Aber wo, fragten sich viele Leser, bleiben die „Kinderschänderinnen“ und „Rassistinnen“? Damit wurde insinuiert, wir hätten uns ausschließlich positiv besetzte Begriffe herausgepickt: „Welche Heilandin hat über Nacht die Menschheit erlöst, dass ich in 90 Seiten profil von einer Welt lesen darf, in der es keine Kinderschänderinnen und Bankräuberinnen gibt?“ Ein Hinweis zur Güte: In den 84 profil-Ausgaben seit 1. Jänner 2013 wurden insgesamt auch nur sechs Mal „Bankräuber“ und fünf Mal „Kinderschänder“ erwähnt.
Bei den Leserbriefschreiberinnen hielten sich Lob und Kritik genau umgekehrt die Waage: 72 Prozent der Reaktionen waren positiv; die Leserinnen gratulierten zum „aktionistischen Experiment“ und verwiesen darauf, dass „Sprache Wirklichkeit schafft“.

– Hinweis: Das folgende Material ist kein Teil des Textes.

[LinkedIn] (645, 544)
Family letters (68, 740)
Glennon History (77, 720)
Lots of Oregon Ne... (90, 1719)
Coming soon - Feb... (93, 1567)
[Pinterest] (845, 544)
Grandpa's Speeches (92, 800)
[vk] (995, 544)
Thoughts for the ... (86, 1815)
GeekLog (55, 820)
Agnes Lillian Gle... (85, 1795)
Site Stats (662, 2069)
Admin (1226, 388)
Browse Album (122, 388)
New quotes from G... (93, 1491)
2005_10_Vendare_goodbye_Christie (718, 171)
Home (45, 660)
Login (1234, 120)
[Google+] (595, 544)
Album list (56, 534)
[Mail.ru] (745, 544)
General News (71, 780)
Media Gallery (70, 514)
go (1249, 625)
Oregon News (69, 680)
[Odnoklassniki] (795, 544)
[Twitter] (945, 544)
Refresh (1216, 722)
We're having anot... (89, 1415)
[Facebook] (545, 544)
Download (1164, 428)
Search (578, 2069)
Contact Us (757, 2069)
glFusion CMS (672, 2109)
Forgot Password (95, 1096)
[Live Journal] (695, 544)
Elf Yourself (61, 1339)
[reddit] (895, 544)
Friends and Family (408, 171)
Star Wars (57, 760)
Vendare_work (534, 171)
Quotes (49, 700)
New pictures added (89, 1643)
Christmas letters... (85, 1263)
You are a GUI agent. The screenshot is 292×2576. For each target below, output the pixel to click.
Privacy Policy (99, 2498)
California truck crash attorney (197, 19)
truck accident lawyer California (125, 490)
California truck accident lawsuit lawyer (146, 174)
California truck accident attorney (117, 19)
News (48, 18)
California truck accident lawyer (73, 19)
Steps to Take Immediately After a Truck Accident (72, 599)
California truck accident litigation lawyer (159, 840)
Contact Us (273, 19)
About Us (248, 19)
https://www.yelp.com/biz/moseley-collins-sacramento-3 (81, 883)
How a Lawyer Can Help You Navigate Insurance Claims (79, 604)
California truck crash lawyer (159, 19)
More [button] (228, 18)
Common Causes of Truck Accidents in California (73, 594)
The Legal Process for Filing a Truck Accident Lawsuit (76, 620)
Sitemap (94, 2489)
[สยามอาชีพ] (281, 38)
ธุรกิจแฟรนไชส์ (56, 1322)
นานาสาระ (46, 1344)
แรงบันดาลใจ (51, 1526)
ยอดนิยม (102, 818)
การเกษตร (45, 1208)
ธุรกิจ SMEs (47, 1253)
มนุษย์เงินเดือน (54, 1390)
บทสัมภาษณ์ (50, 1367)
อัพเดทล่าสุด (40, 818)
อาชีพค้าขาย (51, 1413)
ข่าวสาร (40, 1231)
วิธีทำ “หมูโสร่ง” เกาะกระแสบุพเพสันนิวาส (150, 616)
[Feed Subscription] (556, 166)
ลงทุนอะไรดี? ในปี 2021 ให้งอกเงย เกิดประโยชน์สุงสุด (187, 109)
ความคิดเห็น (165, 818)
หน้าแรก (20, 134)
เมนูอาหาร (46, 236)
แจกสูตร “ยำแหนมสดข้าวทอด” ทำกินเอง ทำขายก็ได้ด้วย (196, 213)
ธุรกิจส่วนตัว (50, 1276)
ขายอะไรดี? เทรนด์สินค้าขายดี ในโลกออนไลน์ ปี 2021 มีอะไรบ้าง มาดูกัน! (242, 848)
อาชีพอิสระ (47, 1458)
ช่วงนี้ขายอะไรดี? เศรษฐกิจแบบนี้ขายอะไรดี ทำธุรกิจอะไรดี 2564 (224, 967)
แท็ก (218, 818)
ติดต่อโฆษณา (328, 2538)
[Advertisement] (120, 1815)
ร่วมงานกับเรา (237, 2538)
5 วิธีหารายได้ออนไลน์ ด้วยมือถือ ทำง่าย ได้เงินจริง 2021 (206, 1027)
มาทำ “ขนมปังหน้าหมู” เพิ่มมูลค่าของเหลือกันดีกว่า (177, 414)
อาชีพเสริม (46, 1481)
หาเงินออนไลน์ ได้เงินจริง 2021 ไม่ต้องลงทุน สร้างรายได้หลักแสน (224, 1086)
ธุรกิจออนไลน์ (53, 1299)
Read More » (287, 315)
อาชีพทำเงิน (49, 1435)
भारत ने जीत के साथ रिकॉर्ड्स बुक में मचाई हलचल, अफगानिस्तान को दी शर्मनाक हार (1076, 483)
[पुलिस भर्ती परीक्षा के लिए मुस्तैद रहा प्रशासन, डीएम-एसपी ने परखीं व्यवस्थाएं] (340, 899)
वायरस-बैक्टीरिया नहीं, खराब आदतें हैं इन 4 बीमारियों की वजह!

Die Reaktionen in den sozialen Medien, allen voran Facebook, fielen geschlechtsneutraler aus. 58 Prozent derer, die auf der Facebook-Seite von profil den „Like“-Button betätigten, waren Frauen. Von den über 100 Postings, die mehrheitlich von Männern abgegeben wurden, standen indes rund 60 Prozent dem Experiment kritisch gegenüber. Ein „Shitstorm“ blieb jedoch aus; die Tonalität der Kommentare war in Anbetracht des heiklen Themas überraschend sachlich, auch wenn mitunter von einer ­reinen „Hetzkampagne für einige Feministinnen“ zu lesen war. Was allerdings auffiel: 64 Prozent der positiven Kommentare kamen von Frauen, 76 Prozent der negativen von Männern.

Das Alter hingegen spielt offenbar keine Rolle. Ein Mann aus der Generation 70 plus schreibt: „Die weibliche Form ist für mich ungewohnt. Ich könnte mich aber daran gewöhnen.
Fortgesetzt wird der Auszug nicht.